Blanca Nieves, los siete enanitos y la bruja

Mark Twain me re­galó esta frase: “El día más impor­tante de tu vida es cuando descubres para qué naciste”. Sigo sin enten­der para qué mis padres me traje­ron al reino de los vivos y cada día duermo sin conocer la respuesta.

De lo que sí estoy convencido es que mi simpatía con una causa, por muy justa que sea, no le da dere­cho a nadie a la manipulación, ni a arte incongruente.

Estos principios fríos, desapa­sionados y en nada emotivos lle­nan mi existencia como quien lleva un ramo de flores ante una tumba ocasional.

El tiempo desenmascara la des­confianza y convierte al ser huma­no en su propia incógnita, en vez de promover un acto de gallardía total.

Cada generación trae su pro­pia juntura, y llevarle la contraria puede ser indócil porque, a fin de cuentas, estamos en medio de un lago lleno de peces que solo muer­den una carnada atractiva.

Me incluyo en el grupo de mor­tales que el mundo dice admirar, pero que detesta en el fondo: me lleno de silencios y verdades pro­pias que a veces irrumpen en un baile de disfraces.

En Cuba escribía sobre literatura en los periódicos sin pensar en paga.
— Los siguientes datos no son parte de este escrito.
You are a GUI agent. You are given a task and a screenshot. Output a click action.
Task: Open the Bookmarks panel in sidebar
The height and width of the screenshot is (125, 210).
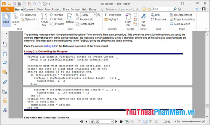point(5,44)
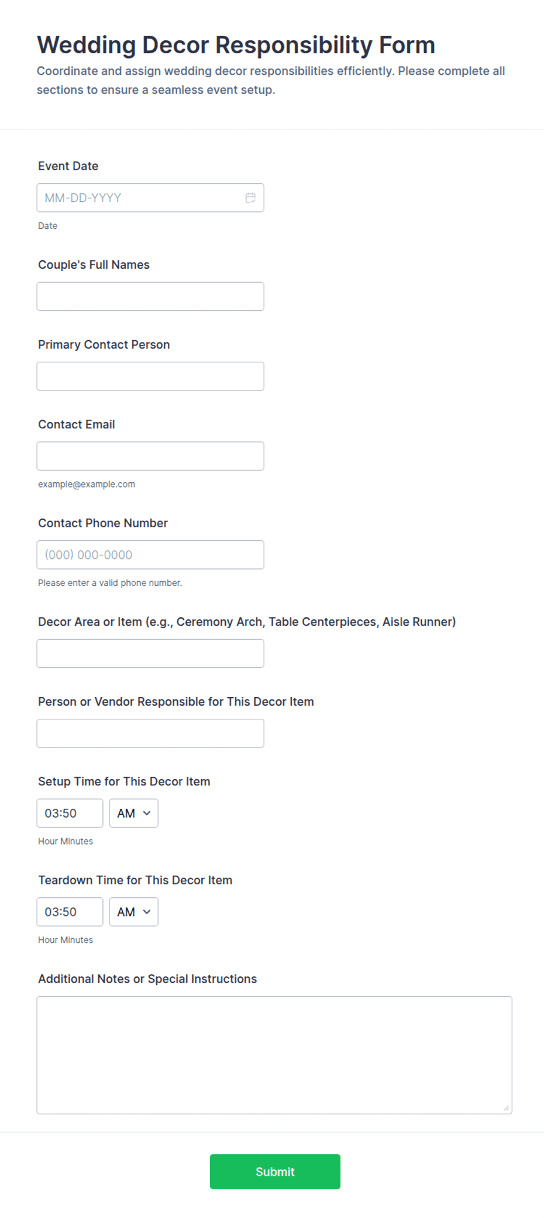Viewport: 544px width, 1218px height.
Task: Click the Person or Vendor Responsible field
Action: 150,733
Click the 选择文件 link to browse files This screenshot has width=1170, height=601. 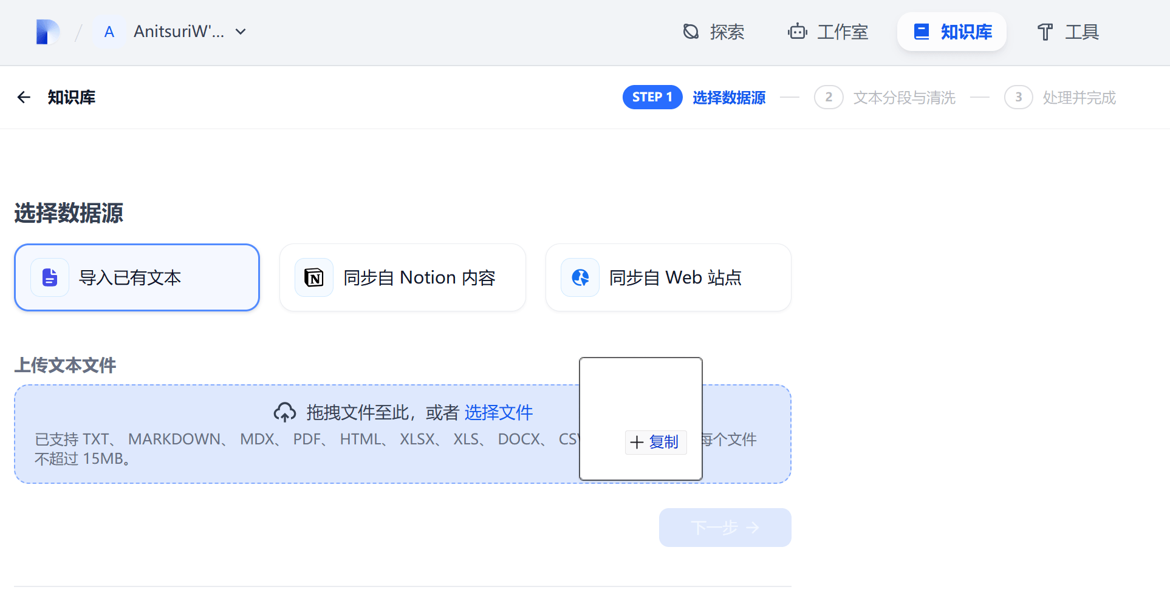(x=498, y=412)
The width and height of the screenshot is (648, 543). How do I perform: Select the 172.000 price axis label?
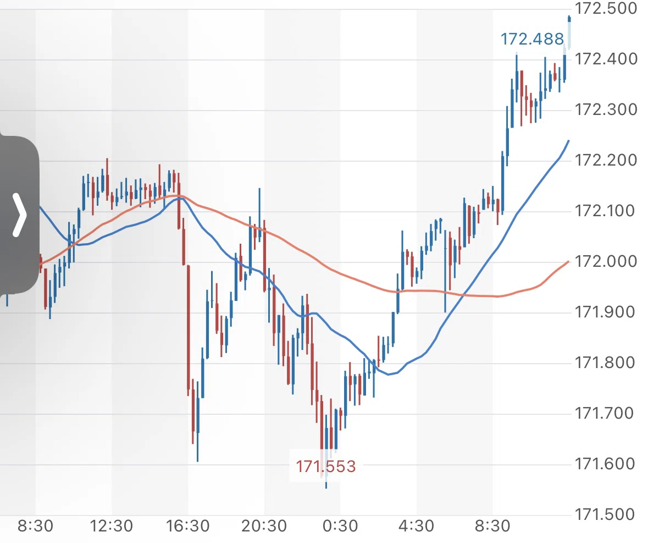[x=606, y=261]
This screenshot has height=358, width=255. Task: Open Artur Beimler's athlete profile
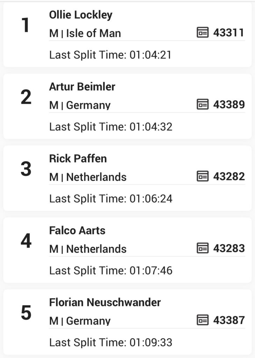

Siempre encontré espacios apropia­dos porque no tenía compromisos con nadie: pensé que había nacido para alentar a los demás. Pero no pu­de descubrir el otro rostro del oficio elegido. Un día descubrí la frase de Mark Twain en un viejo libro de en­sayos y me enfrenté a la sinrazón. Un texto inmortal de Heberto Padilla ter­minó como una bofetada: “Debo en­tregar mis ojos, mis manos, mis pier­nas porque en tiempos difíciles/ esa es la prueba decisiva”.
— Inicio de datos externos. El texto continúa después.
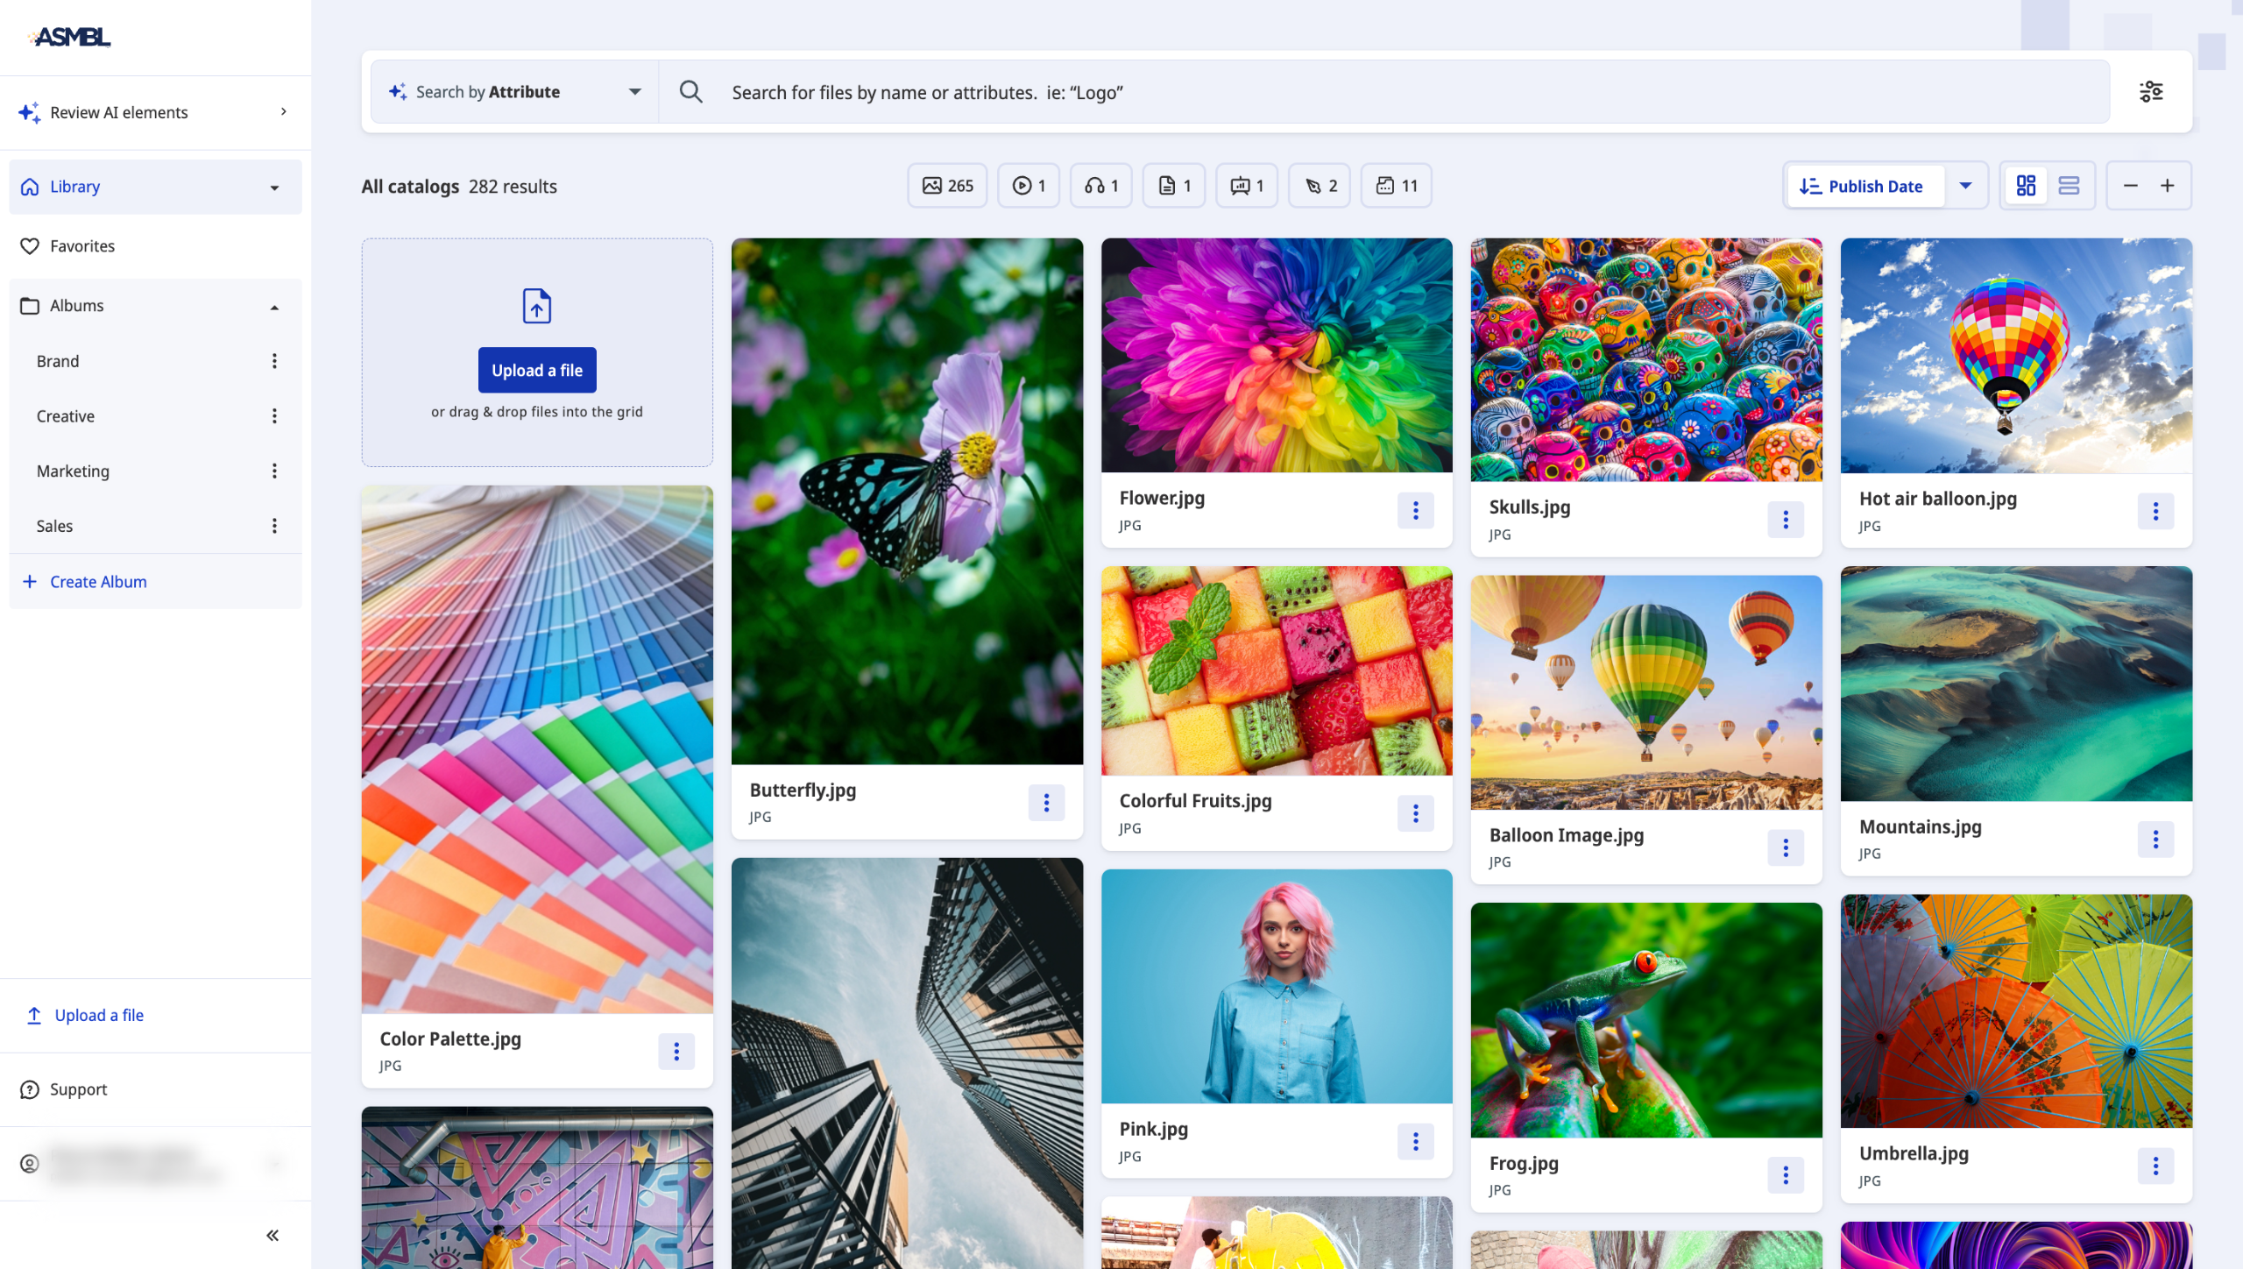
Task: Increase thumbnail size with plus button
Action: point(2167,186)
Mi gran amigo Manuel Cofiño me entrevistó para una antología de escritores cubanos en Colombia. Y mi ingenuidad la tituló: “La Revolu­ción nos lo dio todo y por ella lo da­remos todo”.
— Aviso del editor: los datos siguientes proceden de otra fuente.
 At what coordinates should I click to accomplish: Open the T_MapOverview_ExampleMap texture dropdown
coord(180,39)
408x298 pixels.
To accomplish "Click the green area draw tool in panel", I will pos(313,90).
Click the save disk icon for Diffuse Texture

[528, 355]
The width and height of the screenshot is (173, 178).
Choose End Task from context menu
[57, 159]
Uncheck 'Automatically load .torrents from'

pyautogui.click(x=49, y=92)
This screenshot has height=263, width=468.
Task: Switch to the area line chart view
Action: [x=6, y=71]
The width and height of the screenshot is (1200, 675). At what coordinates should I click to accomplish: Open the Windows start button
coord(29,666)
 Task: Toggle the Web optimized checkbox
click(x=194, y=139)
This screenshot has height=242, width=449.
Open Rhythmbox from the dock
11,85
No podía decir nada mejor. Ima­giné las causas de mi nacimiento como un portentoso hombre de iz­quierdas, capaz de vestir de rojo los ingratos huracanes caribeños.

Pero el universo no era una pie­dra de cartón. La nueva hornada sorprendió mi dócil bondad y al­gunos apostaron a mi transforma­ción servil, manipulable. Ante esas razones, salí desnudo al bosque.

Al contrario de Cuba, ciertos fantasmas pretendieron usar a su favor mi inofensiva impronta edi­torial y periodística. Pensaron mi llegada a Santo Domingo como una especie de bodeguero lleno de magia. Un ser capaz de abrir todas las noches la caja registradora de mi centro laboral para apropiarme de algunos pesos que no me per­tenecían. Otros transpiraban fal­sa humildad en busca de adjetivos laudatorios para escritos que no lo merecían.

Poco me faltó para creerme la bru­ja de Blanca Nieves frente a su espejo mágico, preguntándole mi falso pa­rangón. Solo que a diferencia de la im­pía, no salí al bosque con una manza­na envenenada en busca de la infeliz muchacha a quien creía perdida. Lle­gué a simpatizar con la más bella por­que rehízo su vida en una pequeña choza rebosante de felicidad por las atenciones de siete enanos laboriosos. Aquel cuento carecía de entramados: el odio siempre busca un vericueto pa­ra mancillar: no tolera aldabonazos, ni la salvaguarda personal. Ningún otro personaje de esa historia preten­dió un disfraz. Solo la fiebre del po­der a través de un espejo hizo las ve­ces de espía castrense para minimizar el perdón a la joven infeliz: ella tuvo que esperar la llegada de un príncipe encantado para sacar de su garganta el trozo de manzana envenenada. Su humilde ingenuidad le impedía ver el siempre tedioso resentir de la maldad. Y por eso cayó en desgracia.

Blanca Nieves y la metamorfosis de la bruja en mi persona me ense­ñaron a no caminar de espaldas, a practicar la sonrisa gratuita, a cola­borar con quien verdad lo merecía y a encontrar nuevos amigos aunque algunos ultrajes se clavaran en mi espalda adolorida.

Todos los días me acuesto sin saber para qué nací. Todavía me preocupa la justicia social, la uti­lidad del caballo de madera na­vegando en aguas turbulentas, el deseo de pellizcarme cuantas ve­ces quiera y la vocación de creer en los demás. Ataco la barbarie y me burlo de los que acumulan ri­quezas sin saber que dormirán el sueño eterno. Lo que nunca jamás dibujaré es un puente levadizo. Las manzanas podrían estár enve­nenadas.

Por eso, todavía hoy, prefiero la frase de Mark Twain. El verdadero motivo de mi existencia solo llega­rá cuando descubra la fortaleza del polvo sobre mis huellas. Solo enton­ces podría descubrir, alguna vez, pa­ra qué he nacido.